Neuf provinces pour la RSA

Le chapitre 6 de la Constitution sud-africaine de 1996 établit les neuf provinces d’Afrique du Sud et définit les pouvoirs et la structure des gouvernements provinciaux. Les limites des provinces sont définies par référence à l’annexe 1A (5) de la constitution, qui renvoie à son tour aux limites des municipalités métropolitaines et des districts.
Ce découpage, comme on vient de le souligner dans l’introduction, est le fruit d’une longue consultation populaire et il serait bienvenu en Tunisie de rechercher une formule similaire de consultation du peuple avant de procéder à un quelconque nouveau découpage régional.

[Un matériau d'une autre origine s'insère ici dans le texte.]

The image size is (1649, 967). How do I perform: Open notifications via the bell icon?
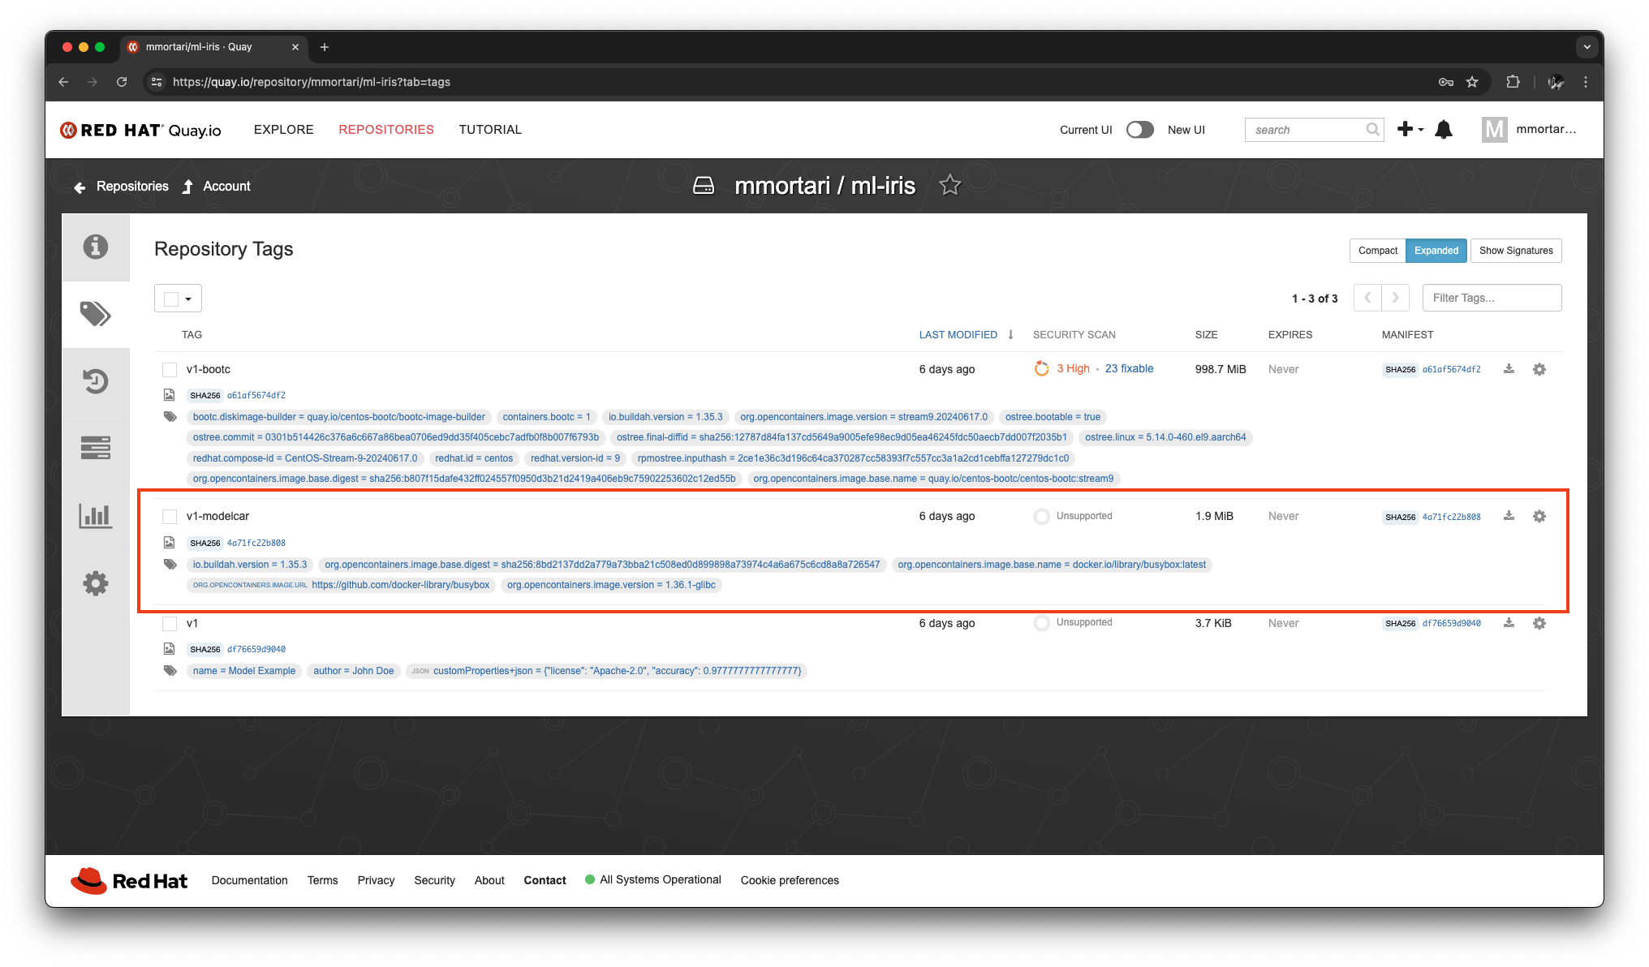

En effet, jusqu’à ce jour, plusieurs experts tunisiens ont tenté de proposer un découpage territorial mais sans réellement le justifier de manière scientifique. Au fond, on serait après tout enclin à conserver le découpage actuel de 24 gouvernorats en essayant de creuser un peu plus profondément pour identifier les vecteurs de développement, plutôt que de procéder à un nouveau découpage sur le plan formel qui nous mettrait au goût de la révolution mais qui n’aurait aucune signification réelle.
À certains égards, ce chapitre 6 est un modèle qui peut modifier une province dans une mesure limitée, en adoptant sa propre constitution provinciale (6).
Nous espérons que M. Dilou qui vient d’effectuer récemment un séjour en Afrique du Sud rapportera des éléments intéressants en ce sens.
Le chapitre prévoit un parlement monocaméral, un premier ministre élu par l’Assemblée législative en tant que chef de l’exécutif provincial, et un Conseil exécutif nommé par le Premier ministre comme un cabinet provincial.

Ce principe de l’élection du Premier ministre provincial montre à quel point sa responsabilité en est étendue. En cas d’échec, il risque de disparaître du paysage politique régional en n’étant pas réélu.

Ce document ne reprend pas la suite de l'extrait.